Vale Allan Moffat, the gentleman racer

23 November 2025

8:47 AM

23 November 2025

8:47 AM

I was seven years old when Allan Moffat and Colin Bond crossed the line 1-2 in their Ford XC Falcon Hardtops at Bathurst in 1977. I still remember seeing these incredible cars crossing the finish line in a manner that defied the plan of Ken Miles and the GT40s (derived from the Shelby Cobras) at Le Mans in 1966.

A lifelong Ford tragic, that was the day I fell hopelessly in love with the sound of a Cleveland V8 and the sight of a Falcon Hardtop, Australia’s greatest muscle car. (It’s not my opinion, it’s fact.) Allan Moffat became my hero, and he never really stopped being one.

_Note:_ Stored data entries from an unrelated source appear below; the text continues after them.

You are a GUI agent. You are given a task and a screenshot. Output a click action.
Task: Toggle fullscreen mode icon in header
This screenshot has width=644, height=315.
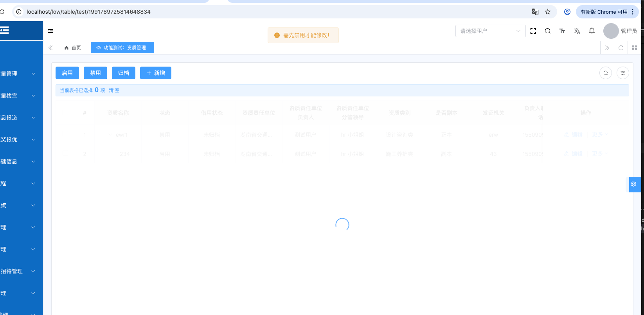(x=533, y=31)
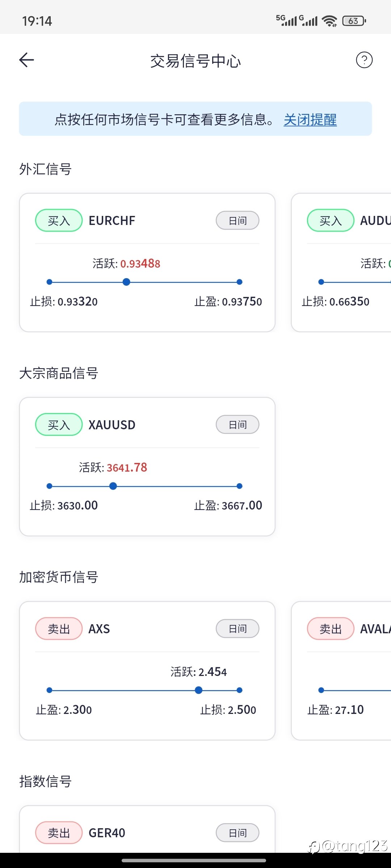Select the 日间 tag on EURCHF card

click(x=237, y=220)
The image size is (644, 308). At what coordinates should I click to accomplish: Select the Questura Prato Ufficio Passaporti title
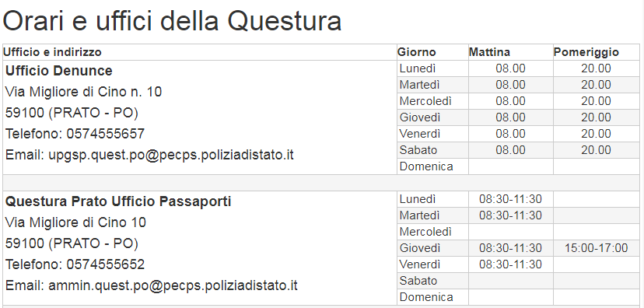click(x=118, y=201)
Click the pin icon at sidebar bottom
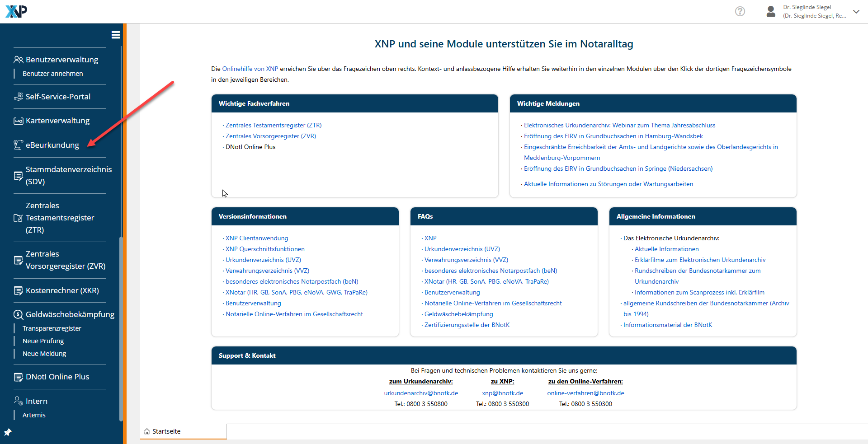This screenshot has height=444, width=868. click(8, 432)
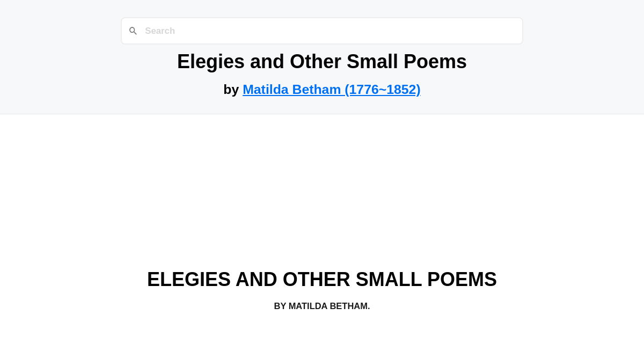
Task: Open the Matilda Betham author page
Action: pyautogui.click(x=331, y=90)
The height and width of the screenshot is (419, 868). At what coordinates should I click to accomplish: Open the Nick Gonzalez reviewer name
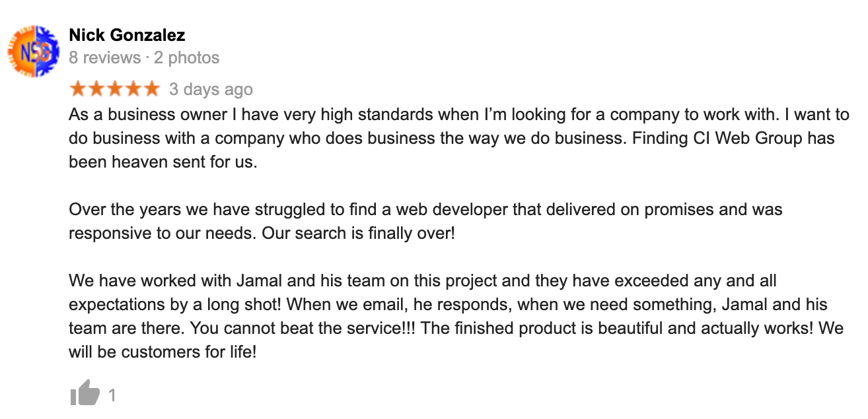(x=127, y=35)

A year later, in 1978, I was at Roselands Shopping Centre in Sydney with my grandparents. There, under the fluorescent lights and surrounded by curious shoppers, sat Moffat’s famous XC Cobra coupe. I was able to slip into the driver’s seat. For thirty glorious seconds, I was Allan Moffat. I can still feel the goosebumps. The blue-and-white livery of the Falcon Cobra, with its sleek shape and incredible hips, made this enormous beast so desirable that I still dream of owning one.

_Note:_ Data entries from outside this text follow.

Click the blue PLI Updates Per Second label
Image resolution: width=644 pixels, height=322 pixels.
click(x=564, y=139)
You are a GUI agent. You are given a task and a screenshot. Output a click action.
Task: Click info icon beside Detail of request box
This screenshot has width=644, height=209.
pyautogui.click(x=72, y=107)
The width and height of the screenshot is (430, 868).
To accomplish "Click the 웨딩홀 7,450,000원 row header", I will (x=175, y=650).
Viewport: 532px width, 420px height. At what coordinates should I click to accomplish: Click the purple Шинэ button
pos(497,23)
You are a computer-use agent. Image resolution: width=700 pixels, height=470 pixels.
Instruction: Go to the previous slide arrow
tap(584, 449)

Fast-forward almost half a century to January this year. I was standing beside the Dog on the Tuckerbox near Gundagai, stretching my legs on a long drive south. The Dog on the Tuckerbox is another reminder of my 1970s childhood. I was taking a selfie next to it to send to my sisters when a van pulled up. Out stepped Allan Moffat’s manager, who started taking photos of various trophies and posters in front of the Dog. They were bound for the National Motor Racing Museum in Bathurst, where Le Mans legend and Moffat’s co-driver Jacky Ickx had just returned for the first time since 1978 to present the 1977 Bathurst trophy on behalf of the Moffat family.


Allan’s manager and I got to talking, and he told me Allan was not in good shape. The original trophies he had in tow were headed for the museum. I didn’t know then that it would be one of the last stories I’d ever hear about the great man still being involved.

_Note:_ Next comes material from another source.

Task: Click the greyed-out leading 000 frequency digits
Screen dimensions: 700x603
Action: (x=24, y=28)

Allan Moffat was Canadian by birth, but Australian by choice and by deed. He arrived here with an accent, a ruthless work ethic, and a gift for driving a race car on the absolute limit with a grace that made it look effortless. Four Bathurst wins, four Australian Touring Car titles, a Le Mans class victory, and more lap records than most drivers have race starts. Yet he was never less than courteous, never less than impeccably turned out, never anything less than a gentleman.

He gave us the 1-2 fairy tale of ’77, and decades of Ford versus Holden battles that felt like civil war on wheels. Australian motorsport would have been quieter, slower, and far less colourful without him.

So thank you, Mr Moffat, for every perfect racing line, every polite post-race interview, and for letting a starry-eyed kid from Penrith sit in your Cobra all those years ago. The Falcon Hardtop is long gone, but the memory still roars.

Rest easy, champ. The chequered flag has fallen for the last time.